Labour market participation is vital to newcomers’ successful integration in the host country. Although wage earning remains the most common means of participating in the labour market, some newcomers alternatively start their own businesses.

Newcomer entrepreneurship has substantial benefits for the business owner and the host community alike and can be facilitated through the establishment of supportive policies and initiatives.

However, aspiring newcomer entrepreneurs face several obstacles when they attempt to start a business. Through a systematic literature review and a selection of global case studies, this paper identifies some of the challenges with respect to market opportunities, access to entrepreneurship, human capital, social networks, and the social environment in the newcomer entrepreneurship context.

Unveiling those pain points paves the way for developing suitable solutions. Regulatory incentives and innovation could enhance market opportunities. Taking measures to reduce hurdles pertaining to bureaucratic complexity, foreign credential assessment, policy evaluation, legal status restrictions and securing financial capital could increase access to entrepreneurship. Tailored progressive education, training, consulting and mentoring opportunities may resolve issues in the area of human capital, while technology access and professional networks contribute to strengthening newcomers’ social networks. Finally, pressures in the societal environment, mainly resulting from discrimination, could be mitigated through community education and newcomer civic engagement.

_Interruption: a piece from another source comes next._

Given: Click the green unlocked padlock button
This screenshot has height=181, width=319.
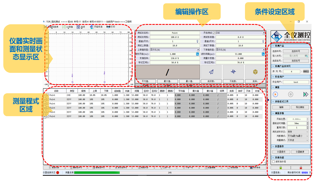Looking at the screenshot, I should (x=280, y=167).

While the lack of research on newcomer entrepreneurship and the vast differences among newcomer scenarios hinder the development of standard solutions, this paper aims to provide a foundation on which further investigation, strategic planning and solution implementation efforts could be based. Active, informed and engaged leadership is needed to champion the transition of the newcomer image from a passive and vulnerable recipient to an empowered contributor.